An evening in two acts

Rain soaked my third visit to Kasmin, yet Lee Krasner enthusiasts were undeterred. The night unfolded in two acts: an intimate gathering for insiders and scholars, then a public reception.

Claire Seidl, my plus-one, and I were the first in the door. In a still empty room, we marveled at the rarely seen “White Squares” lent by the Whitney Museum. Seidl, who sheepishly admitted that she had written about the piece after only studying it in a photograph, was delighted by its unexpected texture in person. Intrigued by its stretched taffy appearance, I learned from Seidl that Krasner and Pollock blended readily available house paints into their works. It was fun to imagine that the same can of black in “White Squares” may have been used for a Pollock drip.

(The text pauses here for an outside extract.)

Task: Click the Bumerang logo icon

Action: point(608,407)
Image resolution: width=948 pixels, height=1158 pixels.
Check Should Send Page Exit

Installation view of ‘Lee Krasner, The Edge of Color: Geometric Abstractions’ at Kasmin Gallery. Photo by Charlie Rubin

When the gallery was full with the first lot of guests, I managed to take Gleason aside to congratulate him on the exhibit. I asked when the Lee Krasner exhibition had been ready. “At noon!” he said with a laugh, adding that the last work had arrived by courier only that morning. After everything was installed, he said, he had walked around the exhibit solo. 

“It was my first chance to see the show I had envisioned come to life,” he said. “Honestly, the best moment for me was being there alone, immersed in the work. I was born in 1982, and Lee Krasner passed away in 1984. This felt as close as I could get to spending time with her personally.”

When he asked me what my favorite painting was, the answer came easily — “Number 2, 1951.” It was far more imposing in person than on the page, and its unexpected muted but exquisite palette of warm terracotta, soft peach, dusty rose, and hints of ochre and slate blue struck me from just a few feet away. 

Kasmin’s researcher, Jason Drill, said it was the largest painting from Krasner’s Betty Parsons show and that it was painted on the second floor of the home in Springs. “She had an unstretched canvas precisely the size of the largest wall,” he said.

I silently wondered whether she would have painted more large-scale works if she hadn’t been confined to the bedroom, unlike Pollock, who had the barn. Might she have aligned more closely with other abstract artists, given that their large scale partly contributed to their recognition?

Soon, the gallery would welcome the public. Before the doors were opened, the people I knew in the room left for other Thursday openings, and for a few minutes, the gallery was almost empty. I was surrounded by Krasner’s paintings, and at that moment, language, always my friend, seemed inadequate to capture the depth of what I was experiencing. The art moved my narrative brain, so I stopped trying to analyze it and felt it deeply.